LeetCode 966 - Vowel Spellchecker

The problem asks us to build a spellchecker with three levels of matching priority. For every query word, we must search the wordlist and return the best matching word according to a strict precedence order. The first and highest priority rule is an exact match.

LeetCode Problem 966

Difficulty: 🟡 Medium
Topics: Array, Hash Table, String

Solution

Problem Understanding

The problem asks us to build a spellchecker with three levels of matching priority. For every query word, we must search the wordlist and return the best matching word according to a strict precedence order.

The first and highest priority rule is an exact match. If the query exactly matches a word in the wordlist, including the same capitalization, we immediately return that exact word.

If there is no exact match, we try a case-insensitive match. This means words are considered equal if their lowercase forms are the same. When multiple words satisfy this rule, we must return the first one that appeared in the original wordlist.

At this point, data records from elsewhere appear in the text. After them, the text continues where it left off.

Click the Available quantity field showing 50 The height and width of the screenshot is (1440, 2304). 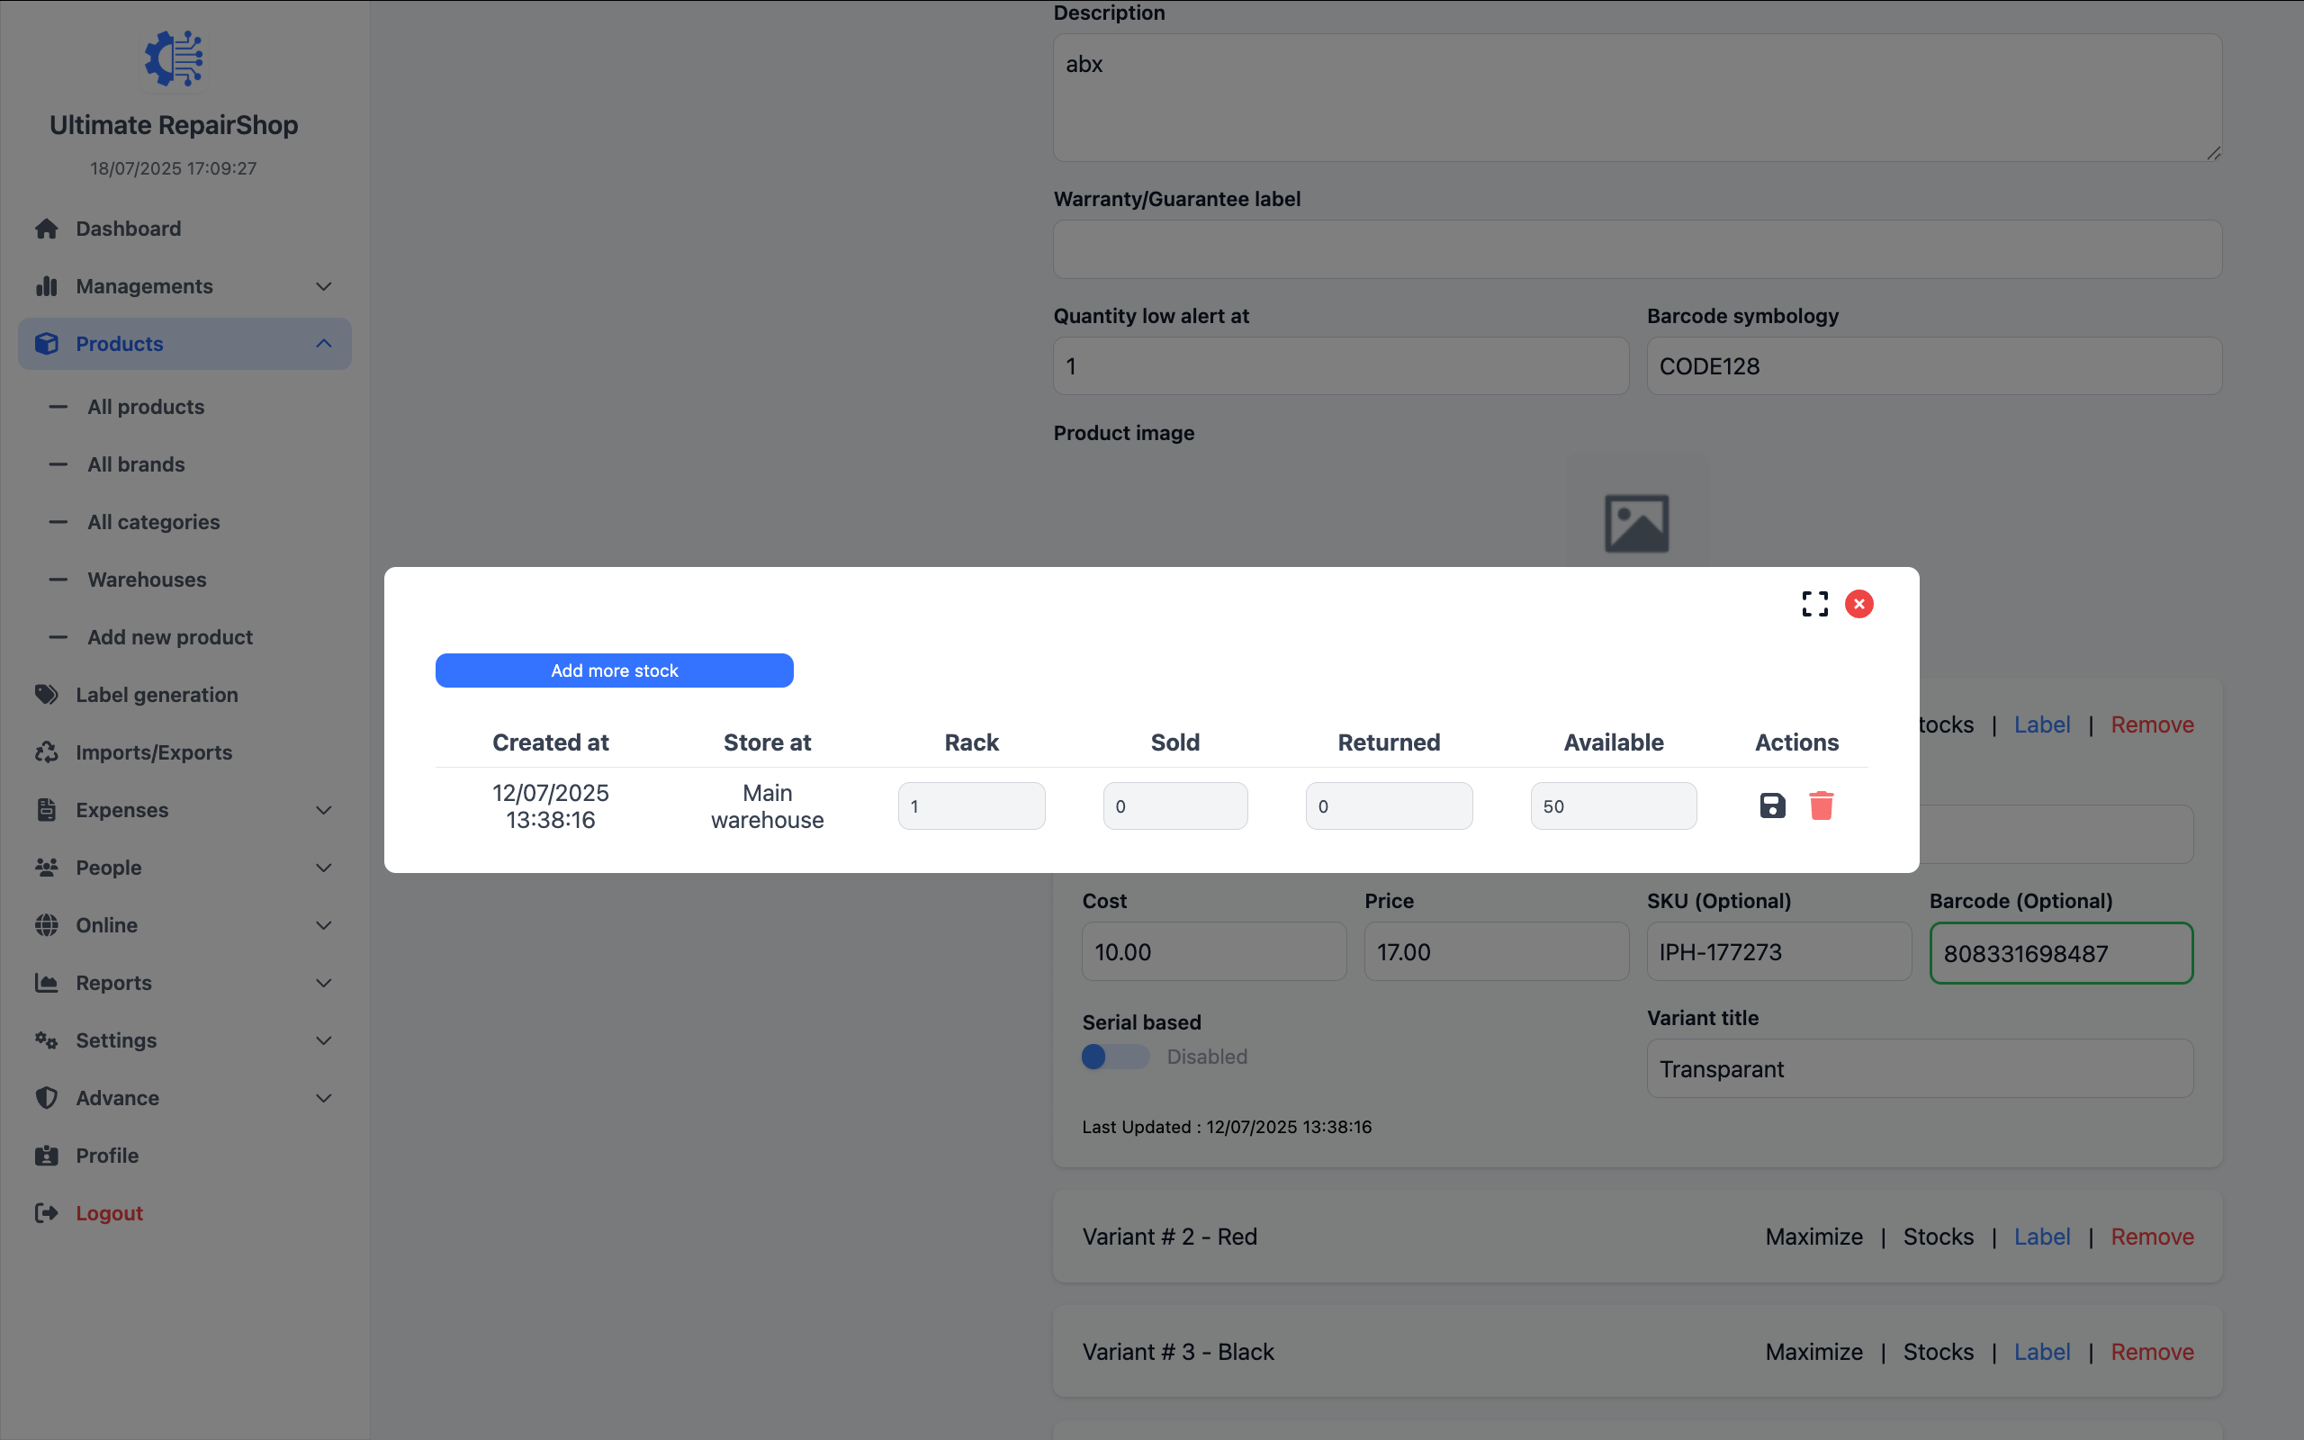point(1612,806)
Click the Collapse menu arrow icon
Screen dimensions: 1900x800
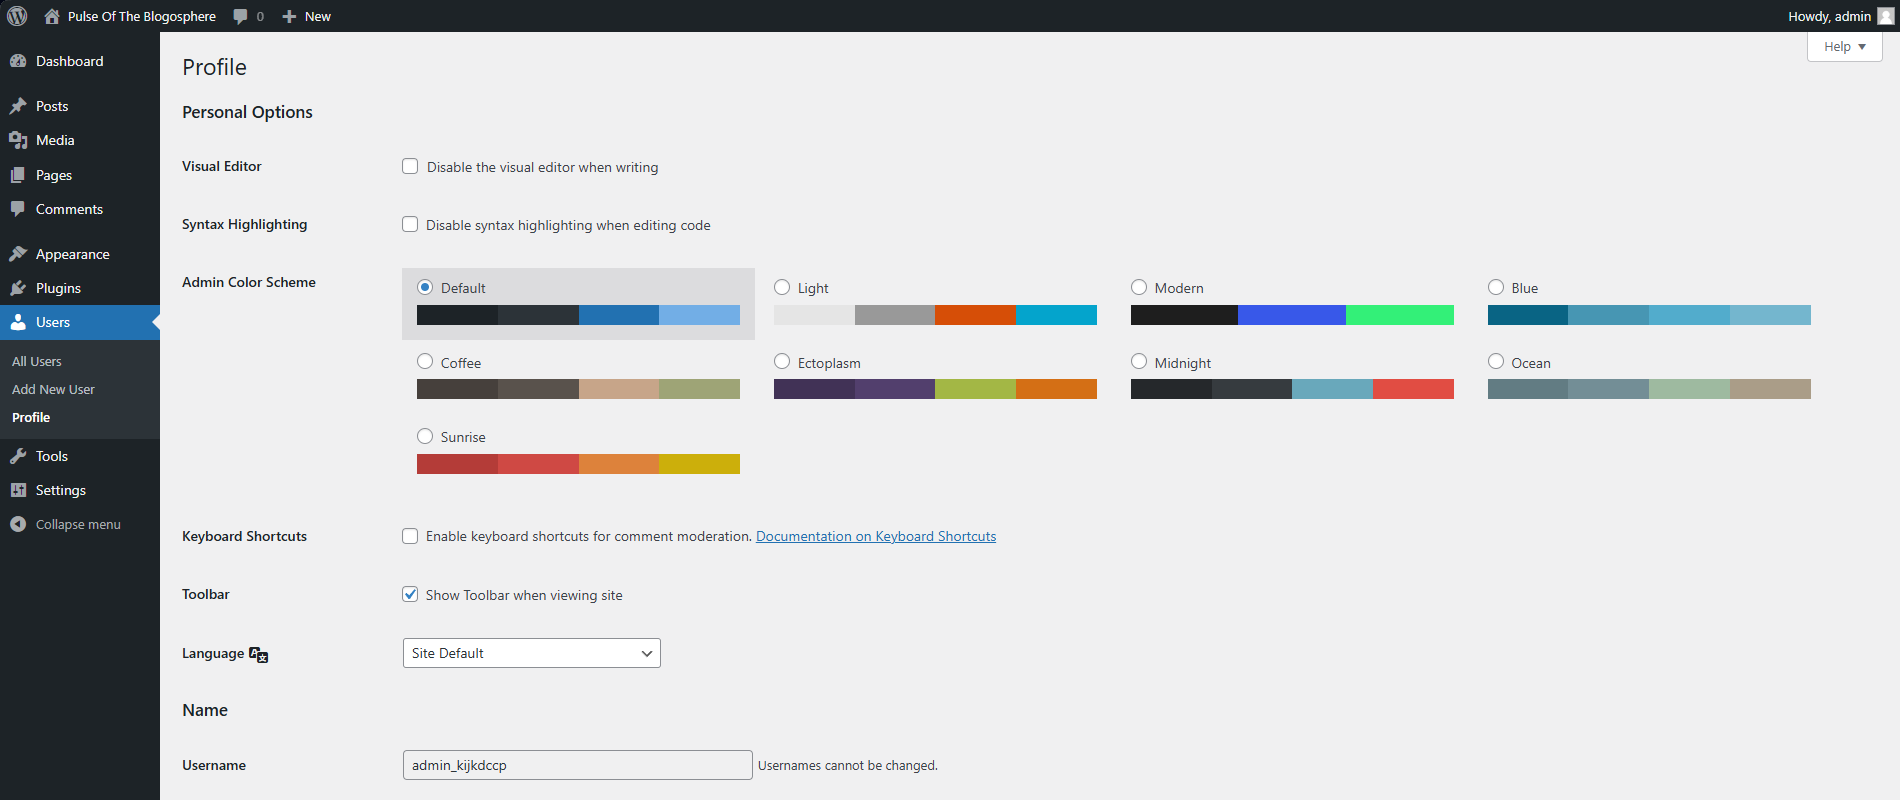tap(18, 524)

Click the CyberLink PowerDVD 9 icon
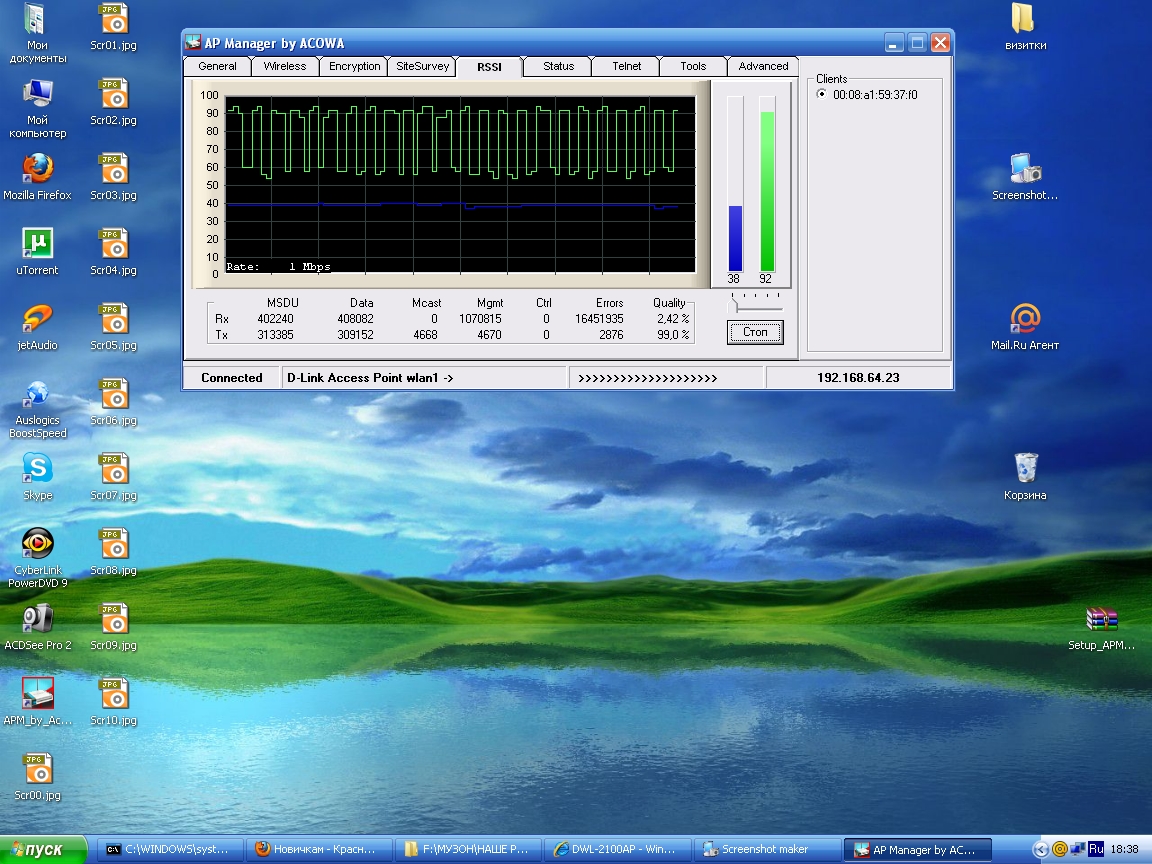tap(37, 543)
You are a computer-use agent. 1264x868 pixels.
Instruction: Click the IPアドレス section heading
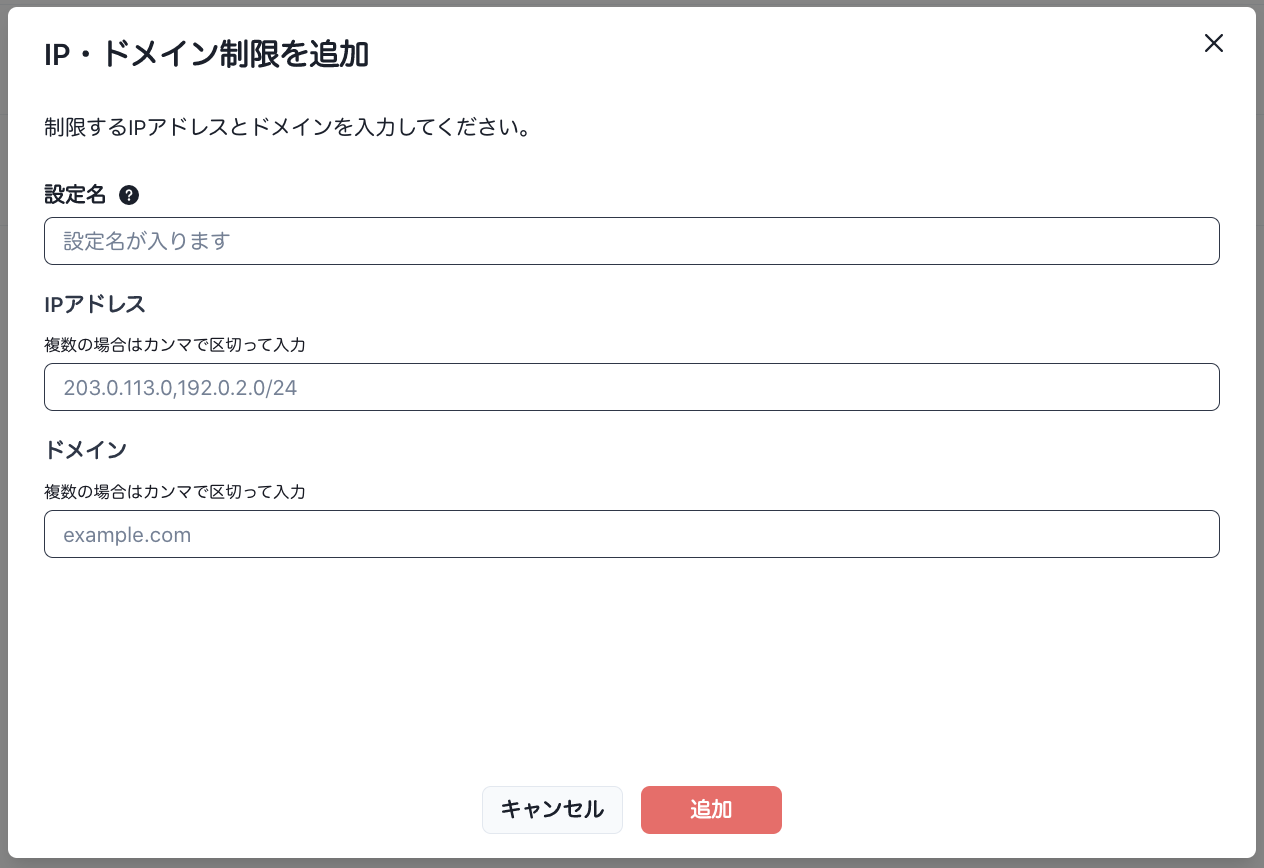(94, 304)
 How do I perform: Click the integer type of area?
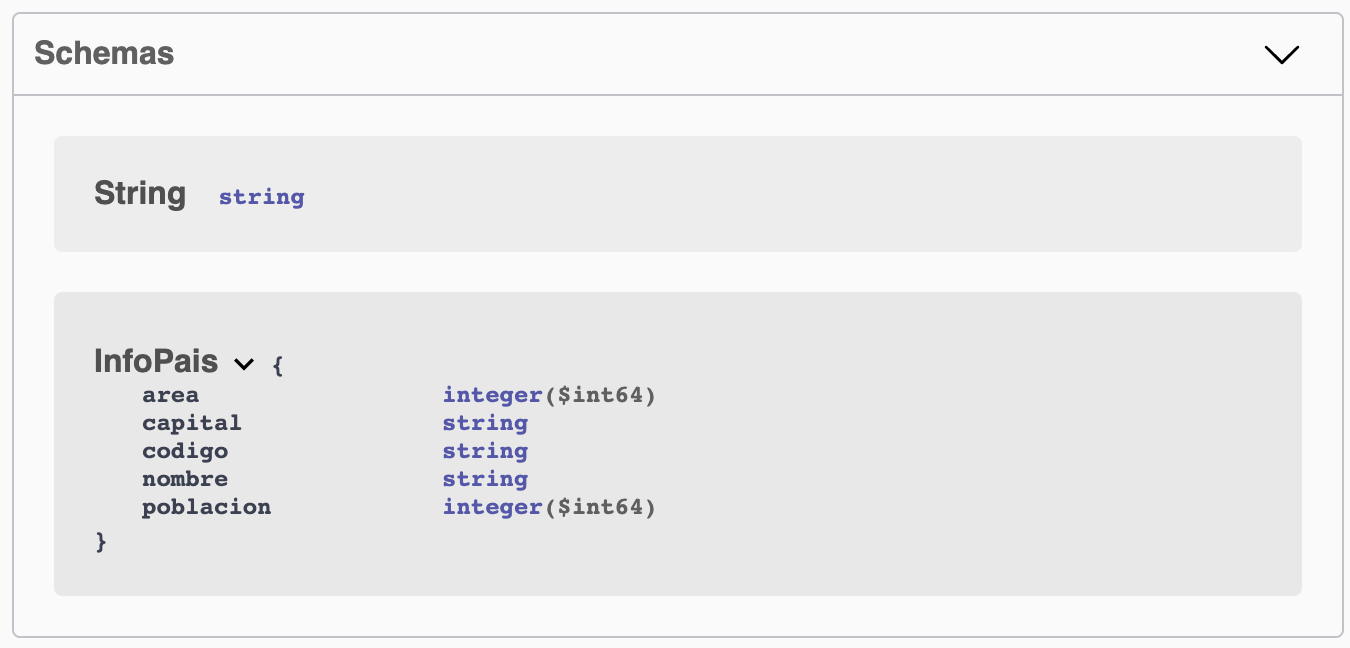[492, 395]
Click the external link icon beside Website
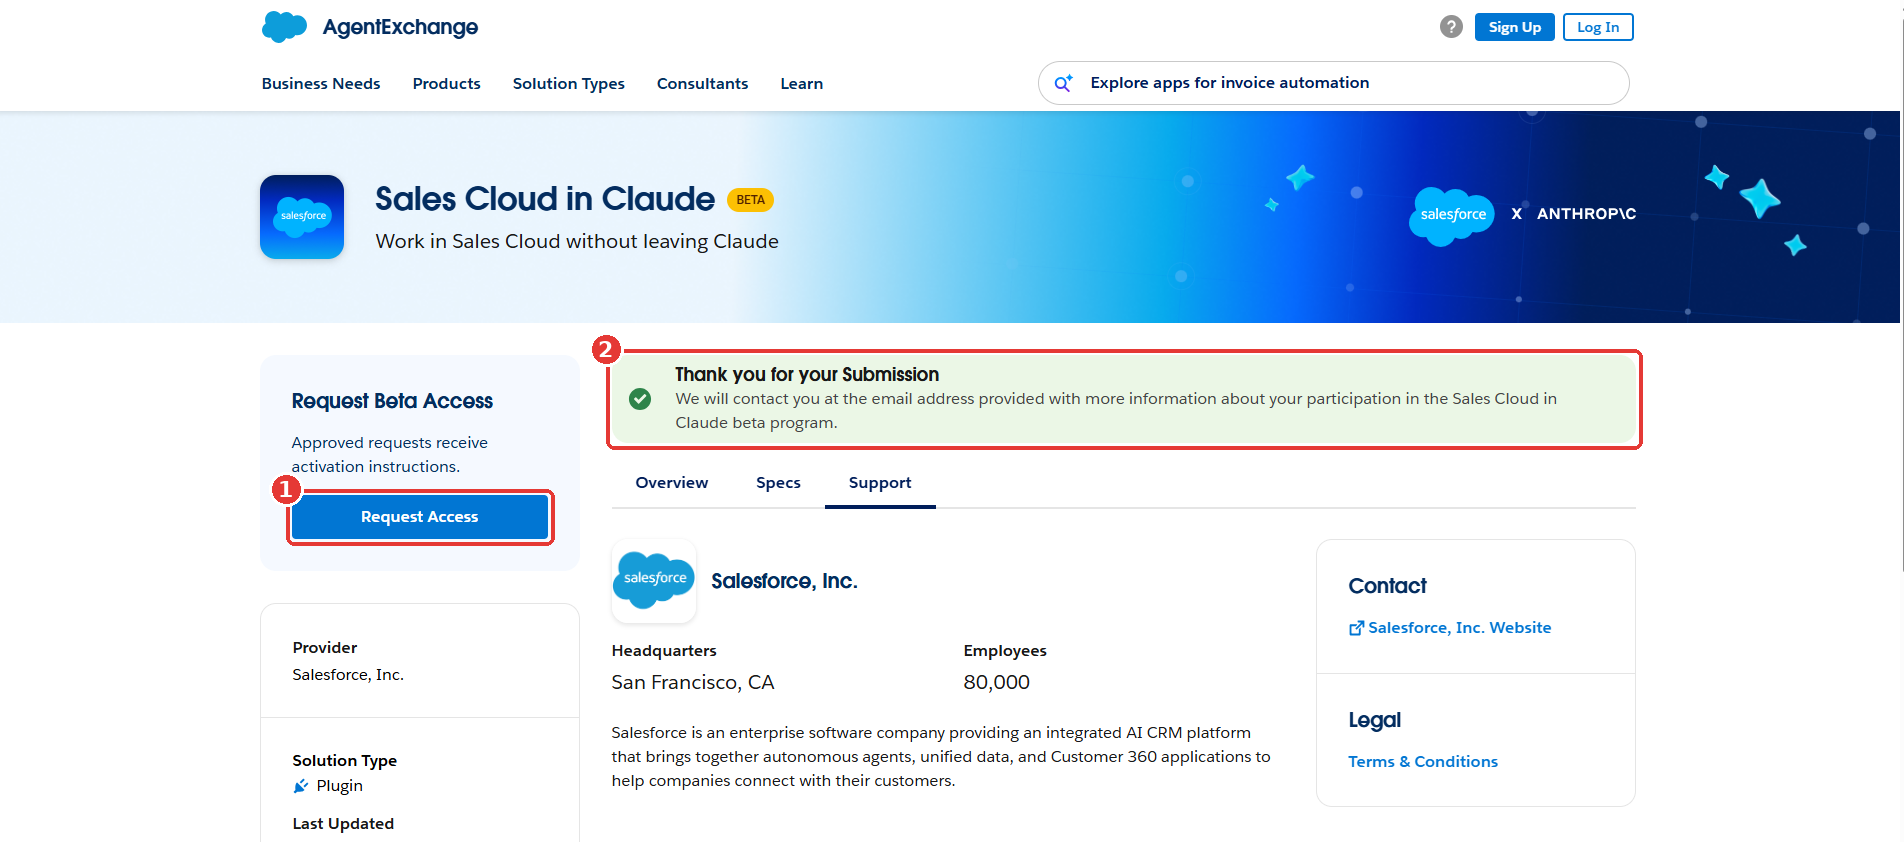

If there is still no match, we try a vowel-error match. In this rule, vowels are treated as interchangeable. After converting both words to lowercase, every vowel character (a, e, i, o, u) is considered equivalent. For example:

  • "KiTe" and "keti" match because:

  • lowercase forms are "kite" and "keti"

  • replacing vowels with a placeholder produces the same normalized form

Again, if multiple words match, we return the first occurrence from the original wordlist.

If none of the rules produce a match, we return an empty string.

The input consists of:

  • wordlist, the dictionary of valid words
  • queries, the list of words we must correct

The output is a list where each query is replaced by the best matching word according to the precedence rules.

The constraints are relatively small:

  • Up to 5000 words
  • Each word length up to 7

Even though the input size is not enormous, a naive implementation that repeatedly scans the entire wordlist for every query can still become inefficient. Since each query may require several kinds of comparisons, preprocessing the dictionary into efficient lookup structures is the natural optimization.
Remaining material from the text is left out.